The problem isn't with EMTALA or prudent layperson, according to many physicians. The gatekeeping process interferes with clinical judgment by introducing financial considerations into direct patient care, they complain.
Now there is evidence that gatekeeping may actually increase the potential for adverse outcomes in patients denied coverage. A survey of 143 patients conducted by Young and Lowe in 1996 found a significant number of incidents involving adverse outcomes linked to coverage denials in the ED.1
"The limited studies that have looked at outcomes of patients redirected away from EDs after a limited triage evaluation raise questions about the safety of this approach," Young and Lowe write in their study.
The survey found that more than 25% of the patients in which payment in the ED was denied suffered either adverse outcomes or were placed at increased medical risk by gatekeepers' decisions.
But the more startling finding was that 72% of the cases were defined by Young and Lowe as "near misses." These were patients who received treatment in the ED despite the gatekeepers' denials. Their medical conditions, it turned out, were far worse than believed based on symptoms initially reported to the gatekeepers.
One example involved a 75-year-old female who presented with severe lower abdominal pain. The MCO's physician only authorized an oral analgesic. The ED staff provided more extensive treatment. The patient was ultimately diagnosed with a bowel obstruction.

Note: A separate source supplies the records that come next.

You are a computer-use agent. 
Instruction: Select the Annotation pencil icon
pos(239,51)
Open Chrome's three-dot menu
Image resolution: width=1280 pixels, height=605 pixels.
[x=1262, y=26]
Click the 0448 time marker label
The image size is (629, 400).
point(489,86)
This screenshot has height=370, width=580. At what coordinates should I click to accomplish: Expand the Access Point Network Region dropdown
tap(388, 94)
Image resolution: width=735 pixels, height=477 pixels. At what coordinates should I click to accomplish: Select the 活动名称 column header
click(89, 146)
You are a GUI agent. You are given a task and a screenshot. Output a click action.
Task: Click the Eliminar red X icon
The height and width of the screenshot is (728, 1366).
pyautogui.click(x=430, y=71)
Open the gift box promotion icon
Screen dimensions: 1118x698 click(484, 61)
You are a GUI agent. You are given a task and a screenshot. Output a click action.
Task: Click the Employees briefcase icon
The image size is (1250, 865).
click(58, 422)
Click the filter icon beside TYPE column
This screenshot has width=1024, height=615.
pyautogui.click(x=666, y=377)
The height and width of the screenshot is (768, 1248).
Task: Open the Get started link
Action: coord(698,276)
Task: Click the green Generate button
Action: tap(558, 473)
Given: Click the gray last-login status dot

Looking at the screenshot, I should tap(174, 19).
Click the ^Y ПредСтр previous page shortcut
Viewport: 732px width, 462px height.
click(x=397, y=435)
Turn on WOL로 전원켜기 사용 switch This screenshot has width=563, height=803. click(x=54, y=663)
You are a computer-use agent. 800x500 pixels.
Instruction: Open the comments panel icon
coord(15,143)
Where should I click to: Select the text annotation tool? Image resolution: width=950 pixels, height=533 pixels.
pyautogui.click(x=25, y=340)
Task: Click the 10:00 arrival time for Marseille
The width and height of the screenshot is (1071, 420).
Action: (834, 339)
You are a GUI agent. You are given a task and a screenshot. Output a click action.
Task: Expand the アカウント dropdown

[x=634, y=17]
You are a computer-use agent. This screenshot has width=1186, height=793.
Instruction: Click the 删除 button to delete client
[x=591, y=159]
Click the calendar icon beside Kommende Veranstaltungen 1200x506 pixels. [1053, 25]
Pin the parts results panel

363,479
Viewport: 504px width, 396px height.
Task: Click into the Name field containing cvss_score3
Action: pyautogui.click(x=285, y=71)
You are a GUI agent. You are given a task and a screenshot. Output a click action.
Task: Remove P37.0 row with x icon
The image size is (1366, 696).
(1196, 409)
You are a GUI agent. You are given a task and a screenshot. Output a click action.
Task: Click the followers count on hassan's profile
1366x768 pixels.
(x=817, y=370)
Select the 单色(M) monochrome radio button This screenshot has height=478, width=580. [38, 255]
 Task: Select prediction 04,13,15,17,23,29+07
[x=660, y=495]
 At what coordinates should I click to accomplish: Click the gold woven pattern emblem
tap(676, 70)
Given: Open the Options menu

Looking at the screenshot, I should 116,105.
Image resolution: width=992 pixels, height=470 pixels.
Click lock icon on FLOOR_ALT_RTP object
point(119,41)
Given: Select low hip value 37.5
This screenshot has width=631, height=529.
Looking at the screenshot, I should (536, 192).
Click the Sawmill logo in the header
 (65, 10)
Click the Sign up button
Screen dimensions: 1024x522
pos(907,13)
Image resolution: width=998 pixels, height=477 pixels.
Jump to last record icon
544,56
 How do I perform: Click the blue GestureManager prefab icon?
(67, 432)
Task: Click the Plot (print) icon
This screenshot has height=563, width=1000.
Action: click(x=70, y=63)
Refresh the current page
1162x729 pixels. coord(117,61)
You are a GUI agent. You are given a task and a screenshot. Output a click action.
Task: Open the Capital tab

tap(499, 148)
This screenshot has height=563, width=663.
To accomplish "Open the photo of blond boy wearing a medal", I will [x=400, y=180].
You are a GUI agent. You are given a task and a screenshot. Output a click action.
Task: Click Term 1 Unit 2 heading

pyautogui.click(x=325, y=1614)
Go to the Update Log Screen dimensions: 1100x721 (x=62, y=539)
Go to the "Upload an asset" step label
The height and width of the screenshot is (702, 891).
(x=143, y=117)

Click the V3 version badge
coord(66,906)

Excesses led to gatekeeping
An earlier study of pediatric outcomes found that 40% of the time, the children failed to receive adequate primary care follow-up when the MCO denied coverage.2
Young and Lowe acknowledge that the link between coverage denials and adverse outcomes is inconclusive based on their survey. More extensive research is needed. The survey doesn't try to suggest that all MCOs are bad either, Lowe points out.
But neither is the purpose behind preauthorization, says Peter Franks, MD, a primary care physician at the University of Rochester in New York who defends some forms of preauthorization.
The tendency for excessive clinical testing and overprescribing are not in a patient's best interest, Frank says. There are adverse outcomes associated with over-prescribing too, he adds.
"Over the past two decades in the United States there has been a trend toward increasing intensity of care," helped by advancements in technology, Franks observes. Primary care physicians were once gatekeepers of the health care system. "We need to reclaim the gatekeeper concept," and protect patients from the detrimental effects of unnecessary medical services," he concludes.
Look before leaping
Before revising your hospital's policy on preauthorization compliance, you may want to consider a dissenting viewpoint on the subject. Thomas Mayer, MD, MBA, an independent managed care consultant in Huntington Beach, CA advises caution. Simply ignoring the managed care organization (MCO) on preauthorization is impractical, Mayer says, even if the MCO initially agrees to go along with the idea. The health care system has become far too complex and competitive to simply disregard payment protocols.
"A payer today is likely to be a risk-bearing entity owned by the medical center across the street. You could lose the business if you're not careful," Mayer says.
Preauthorization has a place in acute-care settings, Mayer adds. It creates accountability in a managed care system. At one time, the role belonged to the primary care physician. In many instances, it still does.
Ultimately, the solution lies in having emergency physicians assume risk for their patients. It eliminates the need for payment approvals and gives providers a personal stake in clinical outcomes.
But the risk has to be global, Mayer says. "You can't capitate the emergency physician downstairs and carve out the cardiologist upstairs, or the system will discriminate against heart patients in the emergency setting," Mayer says. There will be no incentive for emergency providers to be responsible for the heart patient.